Rising short-term yields in the US have dampened long-term inflation expectations. As a result, the US yield curve has flattened. While 2y yield has risen to 0.26%, 10y yield is now below 1.40%.5y inflation expectations which were close to 2.3% before the policy are now close to 2.10%. The US Fed, therefore, has succeeded in getting the long-term inflation expectations to converge to its target of around 2%. It would not want to let it dip much further for fear of growth stalling. Therefore we may see Fed officials step in to prevent the yield curve from flattening further through verbal intervention. Fall in inflation expectations has caused the US real rates to harden at the longer end and that is fuelling Dollar strength. The focus this week would be on the BoE policy on Thursday.

Domestic developments

The RBI minutes were dovish and MPC members felt it was necessary to prioritize growth over inflation in the wake of the jolt to the economy on account of the second wave.

Equities

Dow and S&P had ended with cuts of around 1.5% on Friday.

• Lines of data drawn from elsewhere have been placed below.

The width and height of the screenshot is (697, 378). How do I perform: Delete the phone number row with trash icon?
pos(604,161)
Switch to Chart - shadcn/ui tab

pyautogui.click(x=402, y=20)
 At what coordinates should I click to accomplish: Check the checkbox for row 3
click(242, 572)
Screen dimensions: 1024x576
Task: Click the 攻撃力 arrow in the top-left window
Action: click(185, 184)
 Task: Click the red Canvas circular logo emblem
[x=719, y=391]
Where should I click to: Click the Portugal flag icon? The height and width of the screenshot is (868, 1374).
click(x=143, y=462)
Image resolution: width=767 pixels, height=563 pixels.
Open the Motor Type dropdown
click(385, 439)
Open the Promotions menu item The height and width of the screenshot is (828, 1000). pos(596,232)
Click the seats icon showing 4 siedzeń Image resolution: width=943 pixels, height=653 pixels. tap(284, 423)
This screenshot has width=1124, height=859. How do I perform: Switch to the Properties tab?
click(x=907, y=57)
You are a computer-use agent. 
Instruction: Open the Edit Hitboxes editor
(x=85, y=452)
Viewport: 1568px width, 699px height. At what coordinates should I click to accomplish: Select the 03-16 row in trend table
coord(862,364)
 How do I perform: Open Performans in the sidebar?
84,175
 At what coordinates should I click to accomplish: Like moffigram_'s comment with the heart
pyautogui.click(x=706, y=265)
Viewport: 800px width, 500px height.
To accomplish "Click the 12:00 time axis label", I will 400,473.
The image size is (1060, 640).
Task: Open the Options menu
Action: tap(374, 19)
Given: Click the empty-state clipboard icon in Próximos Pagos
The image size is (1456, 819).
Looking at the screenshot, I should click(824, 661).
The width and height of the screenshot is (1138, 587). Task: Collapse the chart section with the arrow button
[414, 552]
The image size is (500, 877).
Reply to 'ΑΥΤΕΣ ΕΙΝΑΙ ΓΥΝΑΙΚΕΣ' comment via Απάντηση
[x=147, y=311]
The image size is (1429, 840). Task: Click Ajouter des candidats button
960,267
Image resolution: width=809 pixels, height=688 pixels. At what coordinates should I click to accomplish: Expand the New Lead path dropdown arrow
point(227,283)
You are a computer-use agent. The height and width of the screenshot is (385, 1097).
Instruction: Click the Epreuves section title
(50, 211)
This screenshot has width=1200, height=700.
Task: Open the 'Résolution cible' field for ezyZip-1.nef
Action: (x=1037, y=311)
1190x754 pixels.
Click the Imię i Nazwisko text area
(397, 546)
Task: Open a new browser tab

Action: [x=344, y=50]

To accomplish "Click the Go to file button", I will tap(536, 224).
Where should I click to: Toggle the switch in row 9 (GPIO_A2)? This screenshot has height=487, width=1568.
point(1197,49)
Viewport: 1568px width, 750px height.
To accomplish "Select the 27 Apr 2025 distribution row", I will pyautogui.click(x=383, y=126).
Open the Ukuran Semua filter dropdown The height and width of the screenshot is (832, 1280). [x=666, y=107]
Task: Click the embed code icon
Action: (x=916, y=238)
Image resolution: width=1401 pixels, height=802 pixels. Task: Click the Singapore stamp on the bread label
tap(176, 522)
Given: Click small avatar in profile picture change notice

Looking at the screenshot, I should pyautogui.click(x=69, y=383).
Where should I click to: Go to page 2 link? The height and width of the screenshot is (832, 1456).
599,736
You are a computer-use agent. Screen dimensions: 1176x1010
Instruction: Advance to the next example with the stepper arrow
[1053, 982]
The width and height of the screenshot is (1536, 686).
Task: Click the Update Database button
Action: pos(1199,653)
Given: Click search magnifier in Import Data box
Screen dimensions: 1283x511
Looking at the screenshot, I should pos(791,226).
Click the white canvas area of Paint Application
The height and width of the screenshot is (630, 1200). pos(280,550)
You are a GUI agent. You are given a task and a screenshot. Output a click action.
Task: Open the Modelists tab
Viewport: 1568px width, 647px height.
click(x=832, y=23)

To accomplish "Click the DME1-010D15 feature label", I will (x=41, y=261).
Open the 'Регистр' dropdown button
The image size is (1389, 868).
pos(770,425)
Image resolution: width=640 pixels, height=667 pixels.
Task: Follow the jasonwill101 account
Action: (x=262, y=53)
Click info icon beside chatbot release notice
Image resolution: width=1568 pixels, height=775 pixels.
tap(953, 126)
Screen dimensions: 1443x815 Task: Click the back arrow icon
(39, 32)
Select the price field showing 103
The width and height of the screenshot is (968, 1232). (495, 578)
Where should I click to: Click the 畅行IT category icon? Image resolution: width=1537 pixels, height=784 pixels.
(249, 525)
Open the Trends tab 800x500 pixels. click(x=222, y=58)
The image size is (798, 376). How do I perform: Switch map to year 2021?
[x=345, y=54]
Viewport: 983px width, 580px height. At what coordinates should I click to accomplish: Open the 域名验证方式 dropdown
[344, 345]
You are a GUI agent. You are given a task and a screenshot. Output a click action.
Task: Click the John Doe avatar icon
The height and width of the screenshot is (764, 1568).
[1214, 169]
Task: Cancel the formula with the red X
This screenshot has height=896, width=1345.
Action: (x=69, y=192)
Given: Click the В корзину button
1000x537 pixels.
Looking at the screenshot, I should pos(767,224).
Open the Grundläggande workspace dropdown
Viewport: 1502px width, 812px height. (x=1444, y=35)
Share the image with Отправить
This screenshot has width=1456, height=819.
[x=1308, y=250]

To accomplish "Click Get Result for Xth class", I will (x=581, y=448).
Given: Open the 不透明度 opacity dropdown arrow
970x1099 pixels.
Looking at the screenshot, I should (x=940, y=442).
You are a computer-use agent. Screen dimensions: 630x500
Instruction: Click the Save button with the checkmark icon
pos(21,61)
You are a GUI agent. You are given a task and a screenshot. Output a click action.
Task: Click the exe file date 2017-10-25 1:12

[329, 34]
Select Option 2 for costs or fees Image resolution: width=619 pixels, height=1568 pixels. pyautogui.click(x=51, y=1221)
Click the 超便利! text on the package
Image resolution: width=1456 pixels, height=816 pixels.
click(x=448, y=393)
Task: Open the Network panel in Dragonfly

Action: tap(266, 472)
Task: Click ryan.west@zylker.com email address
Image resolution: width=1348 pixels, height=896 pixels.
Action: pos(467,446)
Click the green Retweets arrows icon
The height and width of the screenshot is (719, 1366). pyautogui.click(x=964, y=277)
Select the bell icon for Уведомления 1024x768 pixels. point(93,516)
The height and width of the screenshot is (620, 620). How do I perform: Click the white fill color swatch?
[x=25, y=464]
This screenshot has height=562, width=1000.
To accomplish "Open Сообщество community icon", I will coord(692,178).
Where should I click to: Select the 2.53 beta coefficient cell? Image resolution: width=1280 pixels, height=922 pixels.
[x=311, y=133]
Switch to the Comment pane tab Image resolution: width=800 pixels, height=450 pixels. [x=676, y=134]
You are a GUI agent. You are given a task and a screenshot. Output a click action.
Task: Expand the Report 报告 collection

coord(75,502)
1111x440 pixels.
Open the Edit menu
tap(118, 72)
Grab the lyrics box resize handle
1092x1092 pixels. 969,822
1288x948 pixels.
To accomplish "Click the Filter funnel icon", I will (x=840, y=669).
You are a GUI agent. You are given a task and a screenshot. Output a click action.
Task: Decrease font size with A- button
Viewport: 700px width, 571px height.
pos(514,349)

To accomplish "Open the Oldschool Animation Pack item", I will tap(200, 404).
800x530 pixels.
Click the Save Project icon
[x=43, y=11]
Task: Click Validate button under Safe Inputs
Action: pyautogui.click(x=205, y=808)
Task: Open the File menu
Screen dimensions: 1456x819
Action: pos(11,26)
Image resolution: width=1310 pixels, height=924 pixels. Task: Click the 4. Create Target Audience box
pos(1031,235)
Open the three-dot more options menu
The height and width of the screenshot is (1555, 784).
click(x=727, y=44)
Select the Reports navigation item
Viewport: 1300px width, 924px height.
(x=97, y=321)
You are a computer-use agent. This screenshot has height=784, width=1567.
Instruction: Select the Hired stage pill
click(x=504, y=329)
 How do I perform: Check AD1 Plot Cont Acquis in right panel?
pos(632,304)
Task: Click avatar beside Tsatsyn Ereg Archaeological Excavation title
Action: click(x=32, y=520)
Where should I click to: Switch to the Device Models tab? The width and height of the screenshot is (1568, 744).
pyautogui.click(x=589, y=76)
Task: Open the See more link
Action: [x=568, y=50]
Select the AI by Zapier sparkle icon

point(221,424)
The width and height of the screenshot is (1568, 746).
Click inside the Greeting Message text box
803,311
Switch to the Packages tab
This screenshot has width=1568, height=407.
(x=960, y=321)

Asian equities are also trading weak. 15400 is an extremely crucial support for the Nifty followed by 15030. We do not see 15030 getting broken in this swing.

Bonds

The G-sec auction went through reasonably well on Friday. The 2026 security was partially devolved on PDs. The yield on the benchmark 2030 security had ended at 6.01%. We may see long-term yields come under pressure, tracking long-term Yields in the US and on dovish MPC minutes.

USD/INR

Given the dent in risk sentiment, Asian currencies are trading around 0.4% weak against the Dollar. It will be interesting to see if 74.30 holds on a closing basis. Tracking the offshore onshore 1m spread will be crucial to gauge panic if any. 

Strategy: Exporters are advised to cover a part of their near-term exposure between 73.80-74.30. Importers are advised to cover through forwards on dips towards 73.30. The 3M range for USDINR is 72.50 – 75.50 and the 6M range is 73.00 – 76.50.